Somebody forcefully violates her young and vulnerable body. People around her ask, “ How has this happen? Where is your home? where are your parents? What do they do? Who are your parents? Where is your mother? What were you doing in the streets in the middle of the night? Why were you sleeping in the streets? So many questions, she hates to answer. She replies mechanically sans emotions, “ Father died, mother, I don’t know where she is” “ why don’t you know where your mother is? How can you not know where your mother is ? Silence. “Because she is also like this !” she speaks out with vengeance. “Like mother like daughter”, too often she heard that. She has come to accept what people tell her, what she will be, what she is. She doesn’t know where her mother is, where she stays, with whom she stays. She says her mother doesn’t have a home to call her own. She sleeps where/ how far her feet carry her, in the railway plateform, in the booze joint, anywhere and everywhere, except a place called home.

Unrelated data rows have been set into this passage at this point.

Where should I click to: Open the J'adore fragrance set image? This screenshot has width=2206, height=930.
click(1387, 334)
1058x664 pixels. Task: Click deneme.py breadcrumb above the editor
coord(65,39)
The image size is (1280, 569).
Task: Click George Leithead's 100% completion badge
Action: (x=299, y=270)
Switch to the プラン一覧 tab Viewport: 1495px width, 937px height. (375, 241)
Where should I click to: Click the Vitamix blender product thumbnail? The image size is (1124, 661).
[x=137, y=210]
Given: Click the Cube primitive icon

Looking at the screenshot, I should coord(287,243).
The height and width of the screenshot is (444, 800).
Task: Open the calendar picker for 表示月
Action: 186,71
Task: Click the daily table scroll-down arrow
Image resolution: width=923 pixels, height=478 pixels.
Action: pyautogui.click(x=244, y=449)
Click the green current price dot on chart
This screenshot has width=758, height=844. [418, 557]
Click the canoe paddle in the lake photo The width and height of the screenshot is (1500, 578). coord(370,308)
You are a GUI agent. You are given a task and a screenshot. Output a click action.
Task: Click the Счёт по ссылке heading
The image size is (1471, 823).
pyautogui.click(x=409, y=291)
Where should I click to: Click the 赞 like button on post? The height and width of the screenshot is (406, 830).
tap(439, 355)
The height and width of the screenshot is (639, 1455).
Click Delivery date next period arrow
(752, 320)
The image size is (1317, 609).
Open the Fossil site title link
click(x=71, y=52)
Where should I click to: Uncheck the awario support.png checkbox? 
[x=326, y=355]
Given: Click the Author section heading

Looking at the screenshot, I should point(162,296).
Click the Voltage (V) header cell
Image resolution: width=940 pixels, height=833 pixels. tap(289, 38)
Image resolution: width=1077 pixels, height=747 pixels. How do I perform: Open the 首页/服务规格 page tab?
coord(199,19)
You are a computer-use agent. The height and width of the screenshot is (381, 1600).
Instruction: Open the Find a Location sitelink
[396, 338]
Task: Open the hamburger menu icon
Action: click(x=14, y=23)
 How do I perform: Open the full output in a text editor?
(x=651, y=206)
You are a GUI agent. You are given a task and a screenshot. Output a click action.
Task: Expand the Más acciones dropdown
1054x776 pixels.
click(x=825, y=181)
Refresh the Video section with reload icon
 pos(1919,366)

She said she and her mother lived very difficult lives after her father passed away after a long sickness. She tells them about her life because they asked her, they conclude, “ Oh ?! Daughter of a mother like that! No wonder she has landed up like this. She will also be like her mother! No hope with this kind of girl! They look at her and the look tells a thousand times, “Nothing can be done, she deserves it. With a mother like that, what can you expect from her daughter? Leave her be. She can be no good. Daughters of this kind of mothers are like this”.
When the chain of human love and compassion for its neglected children breaks down and there is not much love around for children starved of love and care, who is to be blamed when they go astray? Who is to be blamed when they end up with wrong crowd? Who is guilty? Tell me, who is guilty? Tell her, who is guilty? Ask yourself, who is guilty? Perhaps we won’t hesitate to say, mother is guilty, father is guilty, the daughter is guilty, family’s guilty of not taking care of their daughter, community’s guilty for not taking care of a neglected child of their community, the church is guilty for not going out in search of the lost sheep etc tc. Endless! Who is not guilty? We are all guilty in one way or the other. No one is blameless. Why point our defiled fingers at this poor innocent girl?
Now let us just ask ourselves this simple question and see what needs to be done by us and what best we can do? Who are WE to JUDGE? Have we being assigned to pass judgments? Let God, the Defender of the defenseless and the weak, the Protector of orphans and the widows decided/judge who is guilty. Why play God and pass judgments? Our task is to love and be compassionate to those who need our love and compassion. Let us just do what we can do best, and leave the rest to God.